ＴＭ０４合金 After stress relaxation treatment, various properties were measured. These properties include tensile strength (T), units ksi; proof stress (Y), units ksi;% elongation at break (E); Young's modulus (M) units, one million psi. Table 1 shows the measurement results.

TM04 alloy

  Next, a rolled material was formed from a TM04 grade copper-nickel-tin alloy containing 15% by weight of nickel and 8% by weight of tin, with the balance being copper and having a proof stress of 115 to 135 ksi. The initial thickness of the alloy was 0.010 inch and it was further cold worked to form a 10% CW, rolled sheet with a final thickness of 0.009 inch. The rolled material was cold worked using a rolling mill with a feed rate of 6-14 feet per minute (FPM). Thereafter, the rolled material was subjected to thermal stress relaxation treatment at temperatures of 750 ° F. and 800 ° F.

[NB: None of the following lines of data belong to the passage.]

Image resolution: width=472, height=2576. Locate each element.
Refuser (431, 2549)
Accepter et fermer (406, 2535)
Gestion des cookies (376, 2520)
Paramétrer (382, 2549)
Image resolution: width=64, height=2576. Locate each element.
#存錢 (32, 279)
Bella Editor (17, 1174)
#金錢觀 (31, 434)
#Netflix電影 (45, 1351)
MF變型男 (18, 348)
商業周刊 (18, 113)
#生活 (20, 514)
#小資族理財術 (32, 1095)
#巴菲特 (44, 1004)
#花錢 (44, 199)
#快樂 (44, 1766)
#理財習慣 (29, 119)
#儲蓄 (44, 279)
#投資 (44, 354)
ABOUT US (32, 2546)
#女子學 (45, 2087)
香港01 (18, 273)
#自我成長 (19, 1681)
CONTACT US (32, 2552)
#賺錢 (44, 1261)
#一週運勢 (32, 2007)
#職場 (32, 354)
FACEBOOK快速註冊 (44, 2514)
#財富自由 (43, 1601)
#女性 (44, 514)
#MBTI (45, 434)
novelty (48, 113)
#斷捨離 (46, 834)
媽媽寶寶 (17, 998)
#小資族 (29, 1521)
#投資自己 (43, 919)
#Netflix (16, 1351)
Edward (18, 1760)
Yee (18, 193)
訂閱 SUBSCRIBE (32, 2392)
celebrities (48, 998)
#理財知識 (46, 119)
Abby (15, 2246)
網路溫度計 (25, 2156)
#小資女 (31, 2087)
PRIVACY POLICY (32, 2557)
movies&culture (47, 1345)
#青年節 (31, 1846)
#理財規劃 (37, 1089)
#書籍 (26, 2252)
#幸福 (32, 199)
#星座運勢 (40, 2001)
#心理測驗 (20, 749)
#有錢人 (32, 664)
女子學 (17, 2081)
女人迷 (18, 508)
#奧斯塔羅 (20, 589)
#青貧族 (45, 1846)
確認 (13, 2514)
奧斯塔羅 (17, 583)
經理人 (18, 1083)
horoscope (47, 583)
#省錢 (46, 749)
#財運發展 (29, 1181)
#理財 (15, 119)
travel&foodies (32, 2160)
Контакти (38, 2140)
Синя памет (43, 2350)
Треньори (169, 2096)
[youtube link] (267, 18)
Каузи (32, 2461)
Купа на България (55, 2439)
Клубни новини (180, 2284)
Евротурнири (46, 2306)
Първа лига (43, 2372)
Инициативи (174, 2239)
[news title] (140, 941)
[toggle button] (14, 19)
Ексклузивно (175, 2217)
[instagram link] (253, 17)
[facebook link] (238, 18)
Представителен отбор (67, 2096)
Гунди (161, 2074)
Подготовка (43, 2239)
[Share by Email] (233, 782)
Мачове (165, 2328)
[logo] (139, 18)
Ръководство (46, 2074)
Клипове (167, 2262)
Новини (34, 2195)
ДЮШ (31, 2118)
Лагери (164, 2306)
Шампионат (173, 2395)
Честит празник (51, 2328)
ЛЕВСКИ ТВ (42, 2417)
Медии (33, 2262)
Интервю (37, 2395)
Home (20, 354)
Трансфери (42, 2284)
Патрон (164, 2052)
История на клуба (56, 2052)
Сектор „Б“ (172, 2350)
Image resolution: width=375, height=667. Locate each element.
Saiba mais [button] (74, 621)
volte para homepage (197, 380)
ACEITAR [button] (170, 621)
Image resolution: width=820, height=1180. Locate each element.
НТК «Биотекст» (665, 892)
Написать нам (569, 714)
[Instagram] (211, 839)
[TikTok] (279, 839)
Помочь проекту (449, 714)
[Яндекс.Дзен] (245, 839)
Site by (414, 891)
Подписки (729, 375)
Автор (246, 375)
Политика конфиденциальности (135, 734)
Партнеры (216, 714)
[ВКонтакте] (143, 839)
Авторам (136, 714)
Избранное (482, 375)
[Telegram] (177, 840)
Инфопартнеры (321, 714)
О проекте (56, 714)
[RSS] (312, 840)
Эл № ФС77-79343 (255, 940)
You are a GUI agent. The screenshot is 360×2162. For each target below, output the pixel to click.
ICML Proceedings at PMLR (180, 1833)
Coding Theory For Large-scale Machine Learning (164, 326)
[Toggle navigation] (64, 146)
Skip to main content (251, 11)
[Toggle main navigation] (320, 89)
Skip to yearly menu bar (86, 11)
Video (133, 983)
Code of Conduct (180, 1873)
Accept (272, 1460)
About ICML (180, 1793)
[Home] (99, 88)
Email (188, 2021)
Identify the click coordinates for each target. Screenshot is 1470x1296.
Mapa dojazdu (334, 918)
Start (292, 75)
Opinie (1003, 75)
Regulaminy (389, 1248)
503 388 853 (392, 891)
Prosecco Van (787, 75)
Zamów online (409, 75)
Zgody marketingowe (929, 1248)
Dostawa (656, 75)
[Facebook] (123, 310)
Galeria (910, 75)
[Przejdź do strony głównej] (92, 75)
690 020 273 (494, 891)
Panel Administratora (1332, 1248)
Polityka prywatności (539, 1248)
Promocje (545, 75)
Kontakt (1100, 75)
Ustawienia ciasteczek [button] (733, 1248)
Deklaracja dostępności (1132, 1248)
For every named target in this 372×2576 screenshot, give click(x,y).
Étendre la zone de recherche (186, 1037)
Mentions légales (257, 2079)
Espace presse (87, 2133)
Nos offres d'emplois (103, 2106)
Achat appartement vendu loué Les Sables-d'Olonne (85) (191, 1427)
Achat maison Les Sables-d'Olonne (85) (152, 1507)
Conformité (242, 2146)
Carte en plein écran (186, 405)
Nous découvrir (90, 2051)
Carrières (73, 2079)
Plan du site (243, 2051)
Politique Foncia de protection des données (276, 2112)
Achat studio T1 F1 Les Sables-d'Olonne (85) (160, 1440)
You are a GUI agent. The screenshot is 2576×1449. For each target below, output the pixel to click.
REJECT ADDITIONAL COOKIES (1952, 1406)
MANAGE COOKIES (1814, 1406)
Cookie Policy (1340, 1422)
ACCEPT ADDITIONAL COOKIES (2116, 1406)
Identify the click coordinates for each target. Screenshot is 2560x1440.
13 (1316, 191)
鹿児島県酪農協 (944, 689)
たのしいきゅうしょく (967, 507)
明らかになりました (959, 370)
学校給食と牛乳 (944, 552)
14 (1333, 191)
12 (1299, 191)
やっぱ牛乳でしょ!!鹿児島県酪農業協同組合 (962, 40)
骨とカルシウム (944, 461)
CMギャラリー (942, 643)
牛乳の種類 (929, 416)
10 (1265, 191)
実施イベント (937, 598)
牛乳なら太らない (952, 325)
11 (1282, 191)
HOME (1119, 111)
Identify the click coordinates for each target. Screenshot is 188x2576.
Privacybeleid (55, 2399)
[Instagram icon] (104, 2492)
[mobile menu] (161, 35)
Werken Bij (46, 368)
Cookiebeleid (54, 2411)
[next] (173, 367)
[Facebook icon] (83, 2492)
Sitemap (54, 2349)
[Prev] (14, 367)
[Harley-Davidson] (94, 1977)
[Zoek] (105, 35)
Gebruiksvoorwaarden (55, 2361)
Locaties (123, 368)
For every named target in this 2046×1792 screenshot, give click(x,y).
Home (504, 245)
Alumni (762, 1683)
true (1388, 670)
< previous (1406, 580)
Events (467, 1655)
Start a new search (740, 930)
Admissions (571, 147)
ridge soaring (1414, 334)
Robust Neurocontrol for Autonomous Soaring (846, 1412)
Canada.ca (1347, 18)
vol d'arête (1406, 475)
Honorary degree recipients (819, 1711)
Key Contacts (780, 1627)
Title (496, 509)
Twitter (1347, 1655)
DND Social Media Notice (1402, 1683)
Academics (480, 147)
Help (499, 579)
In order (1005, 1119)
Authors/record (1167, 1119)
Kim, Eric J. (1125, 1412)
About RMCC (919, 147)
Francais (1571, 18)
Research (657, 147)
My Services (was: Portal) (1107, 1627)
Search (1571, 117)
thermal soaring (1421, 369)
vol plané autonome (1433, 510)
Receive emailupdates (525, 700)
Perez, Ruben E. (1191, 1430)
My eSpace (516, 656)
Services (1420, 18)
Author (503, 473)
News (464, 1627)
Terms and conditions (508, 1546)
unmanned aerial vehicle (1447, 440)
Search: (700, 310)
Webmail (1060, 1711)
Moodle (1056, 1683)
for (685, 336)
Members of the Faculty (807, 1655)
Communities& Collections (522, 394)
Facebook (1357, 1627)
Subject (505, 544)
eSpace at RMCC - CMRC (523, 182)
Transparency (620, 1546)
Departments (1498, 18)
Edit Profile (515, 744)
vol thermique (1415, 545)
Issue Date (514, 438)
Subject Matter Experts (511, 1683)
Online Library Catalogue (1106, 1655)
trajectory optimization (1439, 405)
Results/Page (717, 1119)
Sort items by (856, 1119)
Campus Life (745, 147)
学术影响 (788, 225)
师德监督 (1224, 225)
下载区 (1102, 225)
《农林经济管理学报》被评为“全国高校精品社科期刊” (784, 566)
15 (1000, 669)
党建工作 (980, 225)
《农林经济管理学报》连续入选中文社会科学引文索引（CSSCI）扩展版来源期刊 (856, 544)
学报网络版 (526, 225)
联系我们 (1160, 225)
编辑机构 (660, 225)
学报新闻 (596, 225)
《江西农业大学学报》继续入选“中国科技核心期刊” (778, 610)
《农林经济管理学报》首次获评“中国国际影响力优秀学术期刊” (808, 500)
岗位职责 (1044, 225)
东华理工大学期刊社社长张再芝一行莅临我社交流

ＴＭ０６合金 Various properties were measured including the formability ratio in both the longitudinal (L 90 °) and transverse (T 90 °) directions. The results are shown in Table 2 below.

TM06 alloy

  Next, a rolled material was formed from a TM06 grade copper-nickel-tin alloy containing 15% by weight of nickel, 8% by weight of tin and the balance being copper and having a proof strength of 135 to 155 ksi. The initial thickness at which a rolled material was formed from this alloy was 0.010 inches, which was cold worked to obtain a% CW of 15%, ie, a final thickness of 0.0085 inches. The rolled material was cold worked using a rolling mill with a feed rate of 6 to 10 feet per minute (FPM). Thereafter, the rolled material was subjected to a thermal stress relaxation treatment at a temperature of 800 ° F. or 850 ° F.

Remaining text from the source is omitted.